In only one sentence, Datawaves is a real-time data integration platform.
With Datawaves, you define pipelines in SQL that real-time process streams of blockchain data that are integrated into your data infrastructure by connections. If you don't want to host a backend, Datawaves even allows you to integrate the stream into a managed database and access the data via GraphQL.
Datawaves is a cloud service, meaning you have no archive nodes, clusters, or services to manage. We handle all the complex infrastructure of ingesting, decoding, transforming and integrating blockchain data for you.
To ease the friction of handling tedious and fragmented blockchain data, Datawaves provides higher-level abstraction data. Datawaves transforms blockchain activities into structured semantic data streams from which you can easily derive insights.
Real-time Data Integration Platform

Streams

A stream carries records within Datawaves and can be read or written to. It is conceptually similar to a "topic" in Kafka. You can also think of a Datawaves stream like a database table. A stream's records are like a table's rows, and its fields are like a table's columns.
The developers of Datawaves platform can use the Web3 data stream maintained by our team. Datawaves also allow user to derive stream from one (or more) streams using pipelines.
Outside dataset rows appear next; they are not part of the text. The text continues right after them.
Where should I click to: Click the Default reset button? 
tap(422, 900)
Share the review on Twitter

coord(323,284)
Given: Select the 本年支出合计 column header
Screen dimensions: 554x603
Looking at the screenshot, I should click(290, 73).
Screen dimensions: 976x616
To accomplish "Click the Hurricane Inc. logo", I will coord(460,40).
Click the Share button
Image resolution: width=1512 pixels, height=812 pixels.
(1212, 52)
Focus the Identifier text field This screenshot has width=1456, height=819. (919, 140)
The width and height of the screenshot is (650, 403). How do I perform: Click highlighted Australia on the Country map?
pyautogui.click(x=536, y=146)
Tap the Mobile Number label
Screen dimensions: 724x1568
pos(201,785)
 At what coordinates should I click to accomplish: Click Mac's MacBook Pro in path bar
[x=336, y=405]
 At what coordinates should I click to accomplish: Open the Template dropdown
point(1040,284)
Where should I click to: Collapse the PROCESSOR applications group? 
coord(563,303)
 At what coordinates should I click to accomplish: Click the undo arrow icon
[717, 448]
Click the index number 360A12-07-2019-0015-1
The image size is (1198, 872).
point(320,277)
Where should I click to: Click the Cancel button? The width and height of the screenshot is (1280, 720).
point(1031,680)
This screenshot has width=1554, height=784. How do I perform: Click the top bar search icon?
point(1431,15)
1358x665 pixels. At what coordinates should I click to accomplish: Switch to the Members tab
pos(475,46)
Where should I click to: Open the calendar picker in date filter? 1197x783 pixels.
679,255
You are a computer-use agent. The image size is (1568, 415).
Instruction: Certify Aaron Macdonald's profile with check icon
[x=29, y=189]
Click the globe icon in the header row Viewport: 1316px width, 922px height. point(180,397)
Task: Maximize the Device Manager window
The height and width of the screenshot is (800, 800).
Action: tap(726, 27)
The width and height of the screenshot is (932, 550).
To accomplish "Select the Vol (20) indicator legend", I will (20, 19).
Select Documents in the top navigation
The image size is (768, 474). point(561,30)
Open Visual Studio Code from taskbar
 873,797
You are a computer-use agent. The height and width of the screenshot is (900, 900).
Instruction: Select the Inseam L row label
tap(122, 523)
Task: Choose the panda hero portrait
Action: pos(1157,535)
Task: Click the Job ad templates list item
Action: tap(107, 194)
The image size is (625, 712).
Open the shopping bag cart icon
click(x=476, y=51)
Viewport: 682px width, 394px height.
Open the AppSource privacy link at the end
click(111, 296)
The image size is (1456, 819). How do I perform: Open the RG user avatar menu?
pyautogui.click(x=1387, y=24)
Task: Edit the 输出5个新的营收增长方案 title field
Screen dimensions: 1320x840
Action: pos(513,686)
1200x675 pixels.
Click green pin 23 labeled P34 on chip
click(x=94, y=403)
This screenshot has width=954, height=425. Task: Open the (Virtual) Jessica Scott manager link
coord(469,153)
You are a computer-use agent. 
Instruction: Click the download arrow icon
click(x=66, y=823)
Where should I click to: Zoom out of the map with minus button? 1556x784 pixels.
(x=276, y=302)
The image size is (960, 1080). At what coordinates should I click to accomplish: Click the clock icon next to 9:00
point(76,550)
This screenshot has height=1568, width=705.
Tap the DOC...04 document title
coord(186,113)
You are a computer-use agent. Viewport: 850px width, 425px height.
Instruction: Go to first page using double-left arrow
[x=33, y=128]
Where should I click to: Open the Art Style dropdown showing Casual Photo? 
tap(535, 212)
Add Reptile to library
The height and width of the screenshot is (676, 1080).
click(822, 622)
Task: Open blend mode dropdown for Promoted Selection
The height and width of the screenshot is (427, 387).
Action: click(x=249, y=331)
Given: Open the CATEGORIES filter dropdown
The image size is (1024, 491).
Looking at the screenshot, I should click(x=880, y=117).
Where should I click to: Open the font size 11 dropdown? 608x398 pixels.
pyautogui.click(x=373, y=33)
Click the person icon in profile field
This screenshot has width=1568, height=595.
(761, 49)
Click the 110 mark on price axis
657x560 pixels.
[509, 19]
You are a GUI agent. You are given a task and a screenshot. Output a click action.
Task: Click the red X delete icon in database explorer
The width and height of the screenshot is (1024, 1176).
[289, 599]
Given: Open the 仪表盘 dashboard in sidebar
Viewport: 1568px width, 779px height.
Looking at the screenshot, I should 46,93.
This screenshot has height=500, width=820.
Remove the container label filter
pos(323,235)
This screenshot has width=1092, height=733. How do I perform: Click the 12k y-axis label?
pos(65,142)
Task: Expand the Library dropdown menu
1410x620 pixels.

Once a stream is defined, it can be used as an input or output by any number of pipelines or connections.

Schema

Each stream has a schema that defines the data types of records. Datawaves supports a standard list of data types for schema.

Pipelines

By definition, a pipeline is a streaming SQL query that processes data from one (or more) streams, and writes the results to an output stream.
Datawaves uses SQL to process data, which should feel familiar to anyone who has used relational database systems. But certain operations (joins and aggregations) must include window.
Datawaves ensures that your pipeline is fault-tolerant and delivers data exactly once by handling pipeline state management, consistent checkpointing and recovery behind the scenes.

Connections

A connection allows data to flow between a Datawaves stream and an external system. Datawaves provides plenty of connectors for messaging systems, object stores, operational database systems, data warehouses, and data lakes, making it easy to connect.
Connections include technology-specific configuration that allows Datawaves to communicate with these systems, typically including hostnames, ports, authentication information, and other settings.

Sync Modes

A key feature of an efficient connection is the ability to sync incrementally. The alternative to incremental sync is to sync historical data.
  • Full Sync: You must run a full sync to begin using your connector. The first historical sync that Datawaves does for a connector is called the initial sync. Full syncs are necessary to capture all data, and occasionally to fix corrupted records or other data integrity issues (We call this re-sync).
  • Incremental Sync: After a successful initial sync, the connector runs in an incremental sync mode. In this mode, only data that has been modified or added - also known as incremental changes - is extracted, processed, and loaded on schedule.